Raman Spectroscopy of DNA Packaging in Individual Human Sperm Cells distinguishes Normal from Abnormal Cells

Healthy human males produce sperm cells of which about 25-40% have abnormal head shapes. Increases in the percentage of sperm exhibiting aberrant sperm head morphologies have been correlated with male infertility, and biochemical studies of pooled sperm have suggested that sperm with abnormal shape may contain DNA that has not been properly repackaged by protamine during spermatid development. We have used micro-Raman spectroscopy to obtain Raman spectra from individual human sperm cells and examined how differences in the Raman spectra of sperm chromatin correlate with cell shape. We show that Raman spectra of individual sperm cells contain vibrational marker modes that can be used to assess the efficiency of DNA-packaging for each cell. Raman spectra obtained from sperm cells with normal shape provide evidence that DNA in these sperm is very efficiently packaged. We find, however, that the relative protein content per cell and DNA packaging efficiencies are distributed over a relatively wide range for sperm cells with both normal and abnormal shape. These findings indicate that single cell Raman spectroscopy should be a valuable tool in assessing the quality of sperm cells for in-vitro fertilization.

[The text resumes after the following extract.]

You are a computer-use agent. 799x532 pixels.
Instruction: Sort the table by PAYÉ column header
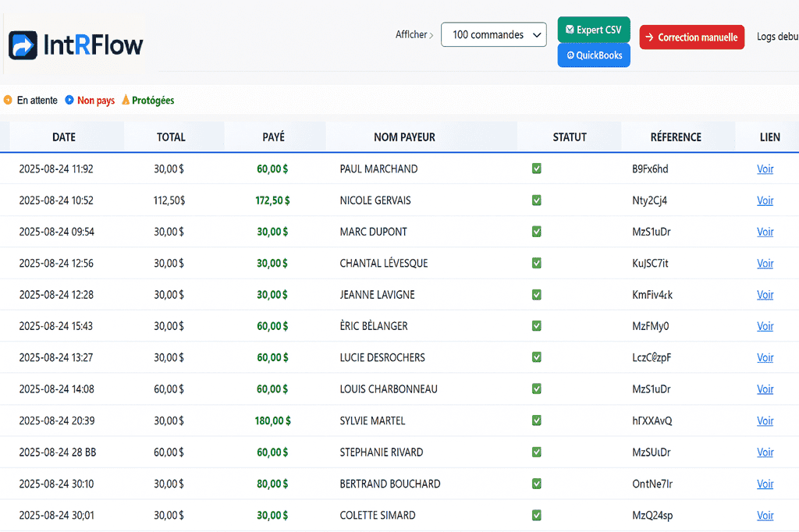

DNA condensation by protamine and arginine-rich peptides: Analysis of toroid stability using single DNA molecules

Both somatic cells and sperm have been shown to take up exogenous DNA, but the frequency of its integration is usually low. Scanning probe microscopy studies of sperm chromatin and synthetic DNA‐protamine complexes indicate that the coiling of DNA into toroidal subunits, a process initiated in the maturing spermatid to prepare its genome for delivery into the egg, can be mimicked by simply adding protamine to DNA in vitro. The increased resistance of DNA‐protamine complexes to nuclease digestion and their structural similarity to native sperm chromatin suggest that the packaging of DNA by protamine might offer a new approach for improving the efficiency of DNA uptake by sperm. Decondensation experiments performed with individual DNA molecules have provided a direct measure of the stability of toroids produced using salmon protamine and smaller arginine‐rich peptides. These experiments show that the arginine content of protamine‐related sequences can have a dramatic effect on their rate of dissociation from DNA. This technique and the information it provides can be used to identify protamine analogs that can be bound to DNA to increase the efficiency of its uptake by sperm and other cells. Mol. Reprod. Dev. 56:230–234, 2000. Published 2000 Wiley‐Liss, Inc.